[Start of Attachment]

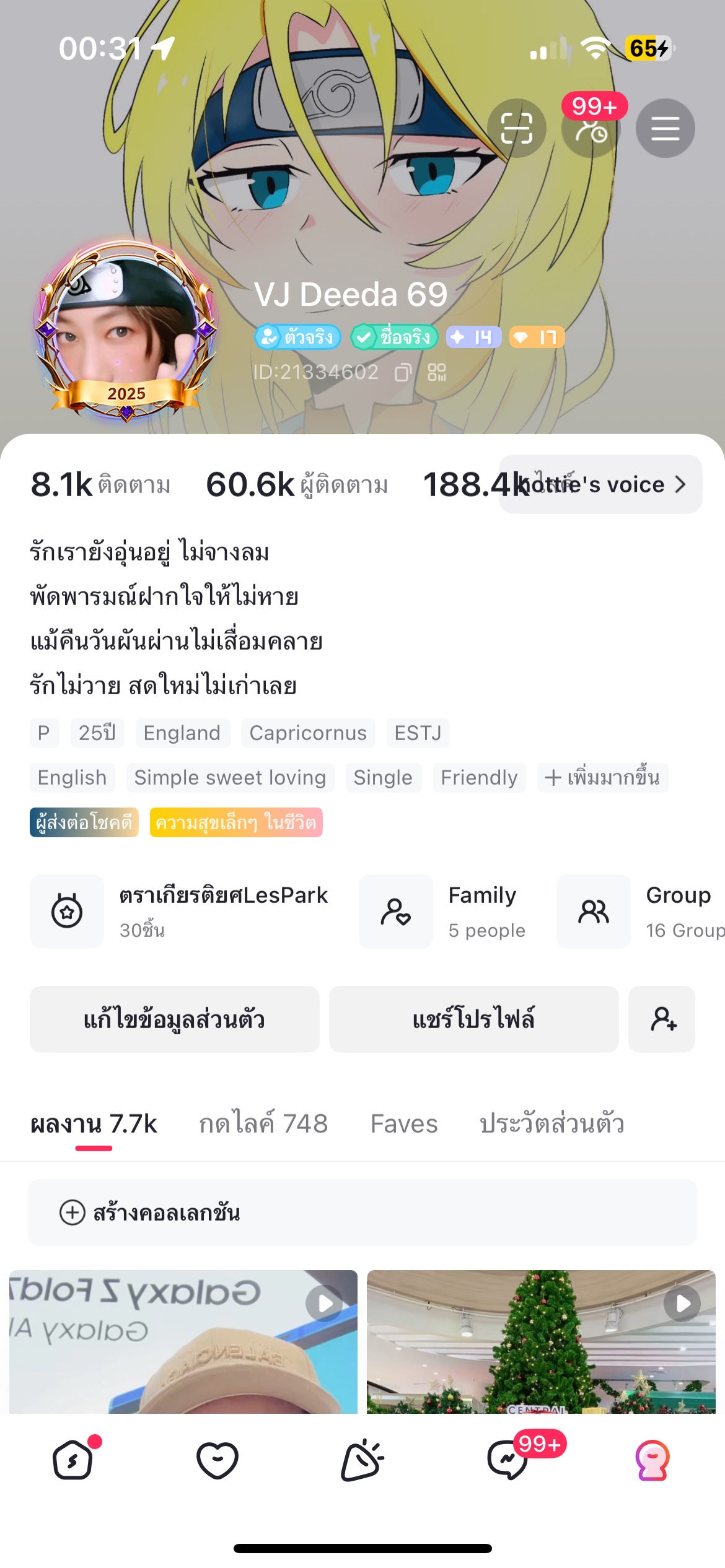Open the ประวัติส่วนตัว tab
Viewport: 725px width, 1568px height.
[551, 1123]
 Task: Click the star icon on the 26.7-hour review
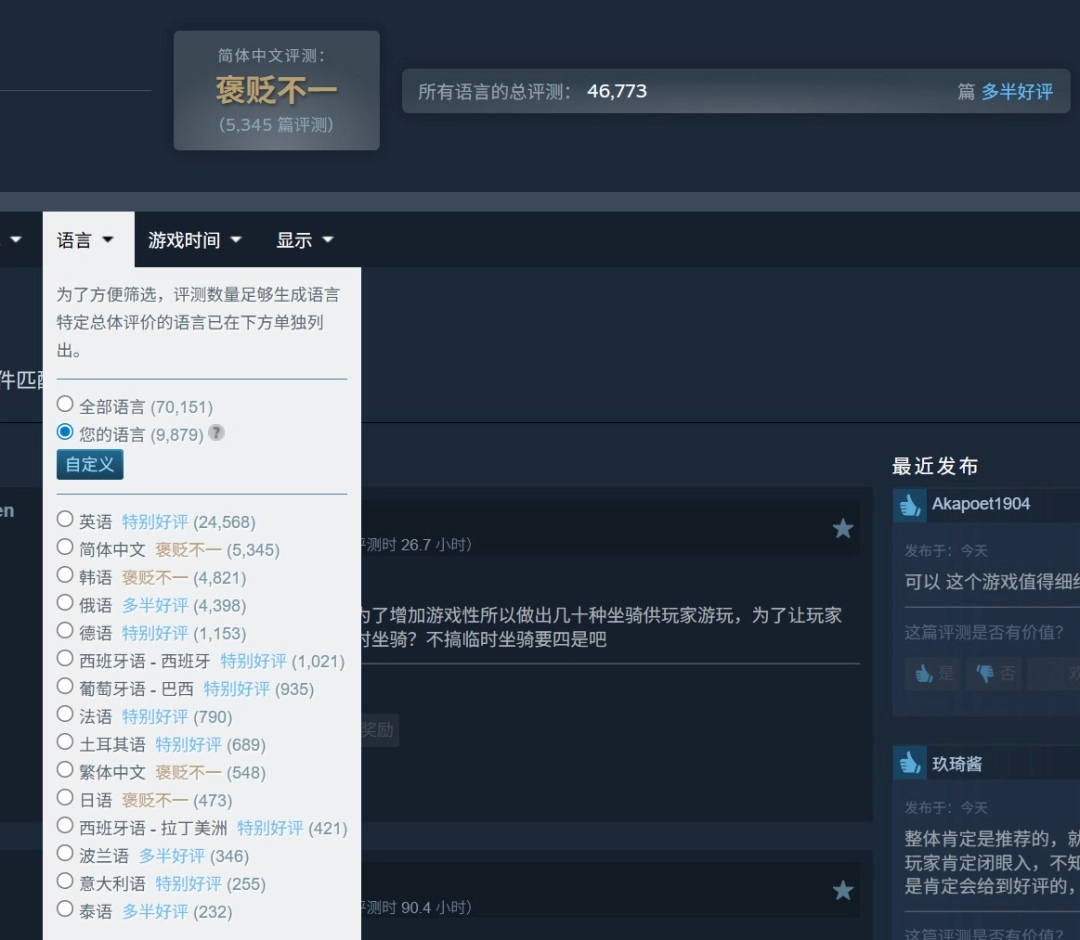pyautogui.click(x=843, y=528)
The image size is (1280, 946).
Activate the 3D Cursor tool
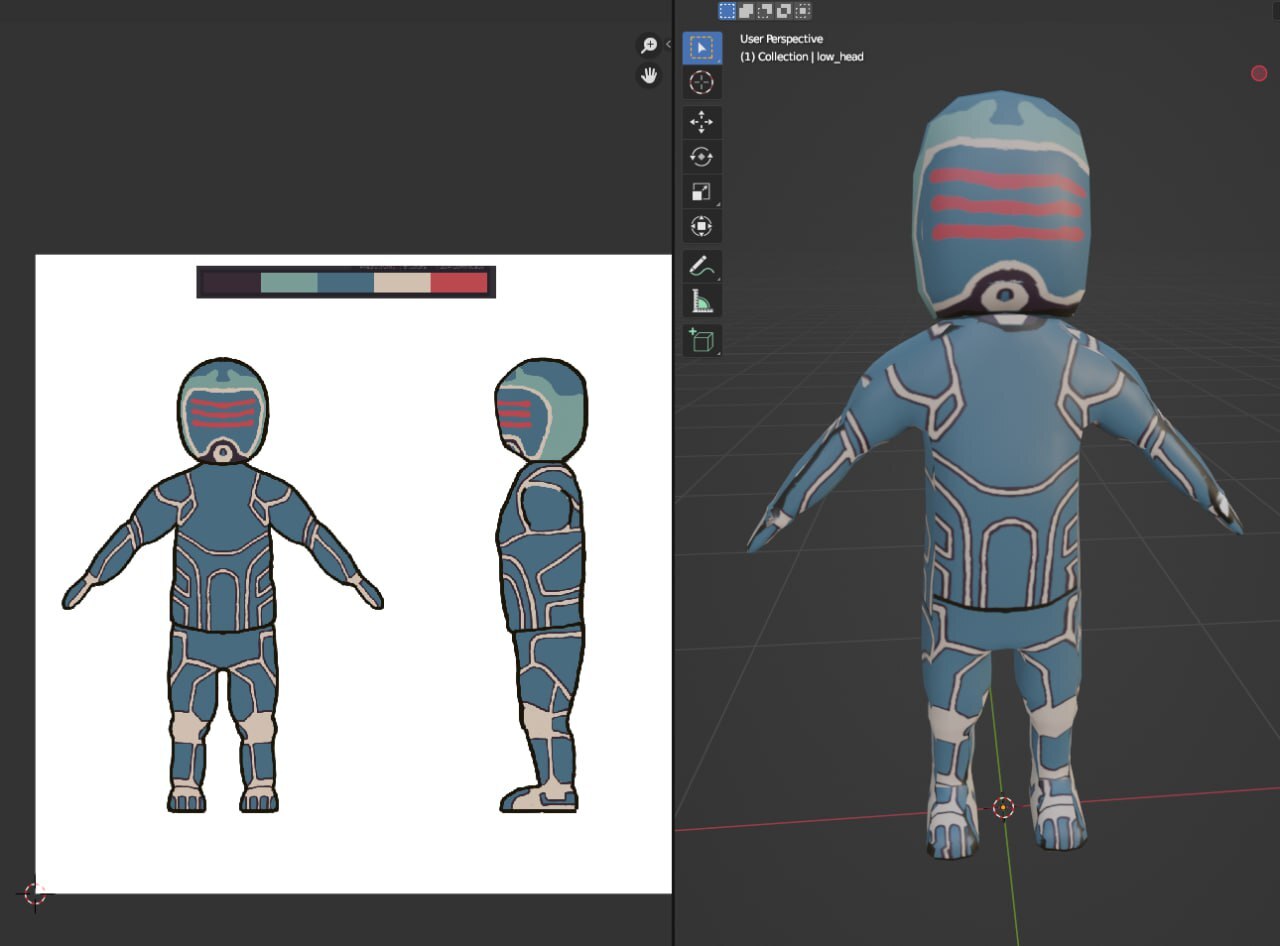tap(701, 82)
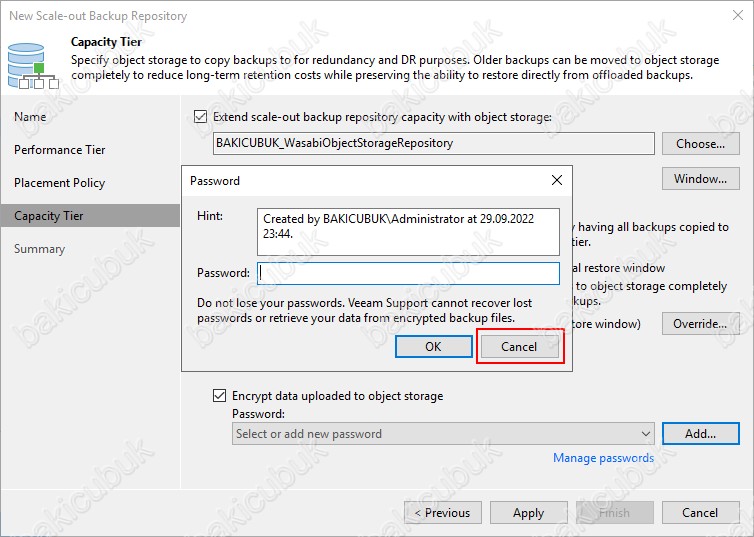This screenshot has width=754, height=537.
Task: Open the Summary step
Action: click(39, 249)
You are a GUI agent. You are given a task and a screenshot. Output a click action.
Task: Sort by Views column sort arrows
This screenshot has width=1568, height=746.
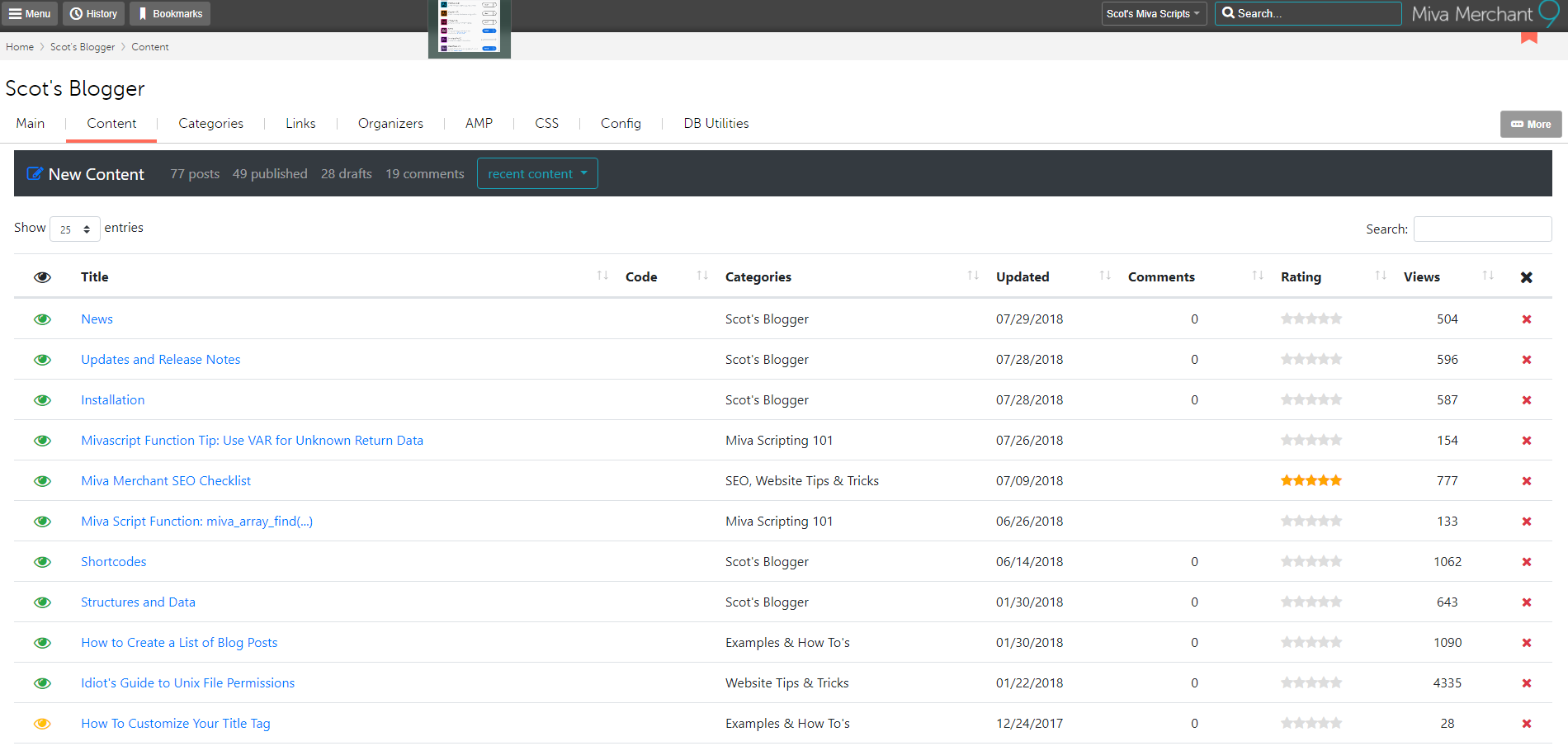(1487, 276)
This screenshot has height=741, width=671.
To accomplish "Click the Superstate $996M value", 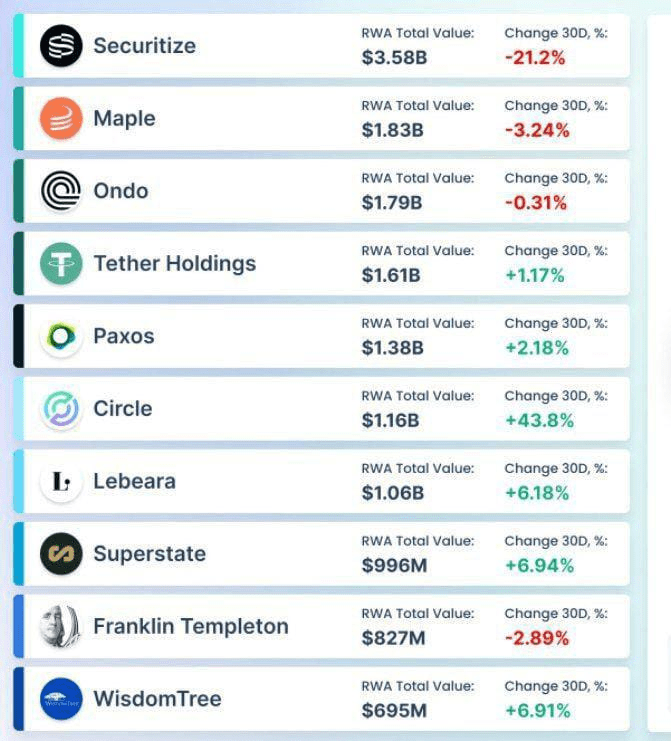I will tap(394, 566).
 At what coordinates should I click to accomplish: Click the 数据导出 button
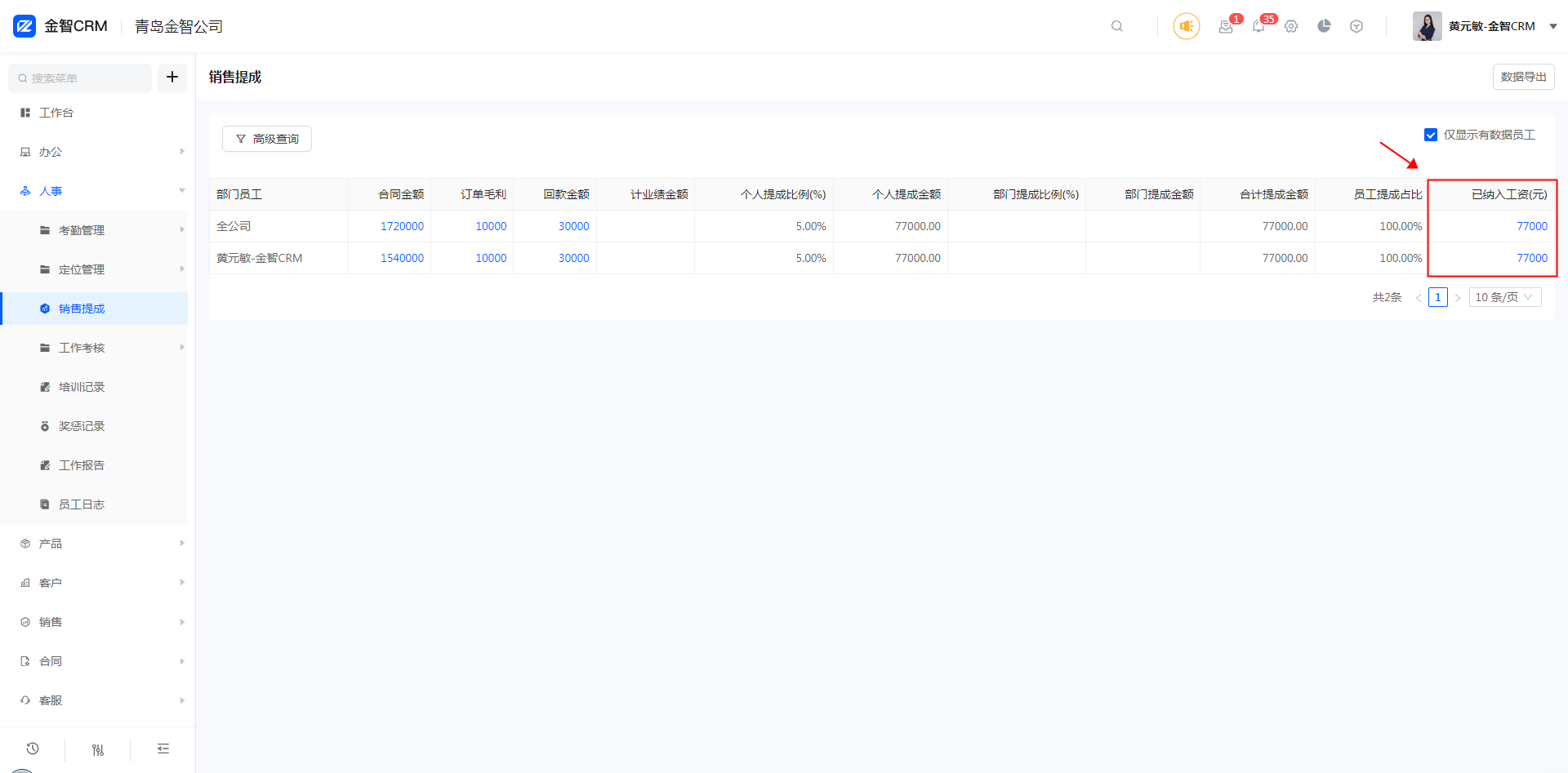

[End of Attachment]

An exact copy of the lines above from the one with "Task: Click the" up to and including the one with "This screenshot has height=741, width=671." is required; reproduce only those lines, omitting all pictures.

 Task: Click the star icon on the 26.7-hour review
pyautogui.click(x=843, y=528)
The image size is (1280, 946).
Activate the 3D Cursor tool
tap(701, 82)
This screenshot has width=754, height=537.
Task: Open the Summary step
Action: click(39, 249)
You are a GUI agent. You are given a task and a screenshot. Output a click action.
Task: Sort by Views column sort arrows
This screenshot has width=1568, height=746.
(1487, 276)
This screenshot has height=741, width=671.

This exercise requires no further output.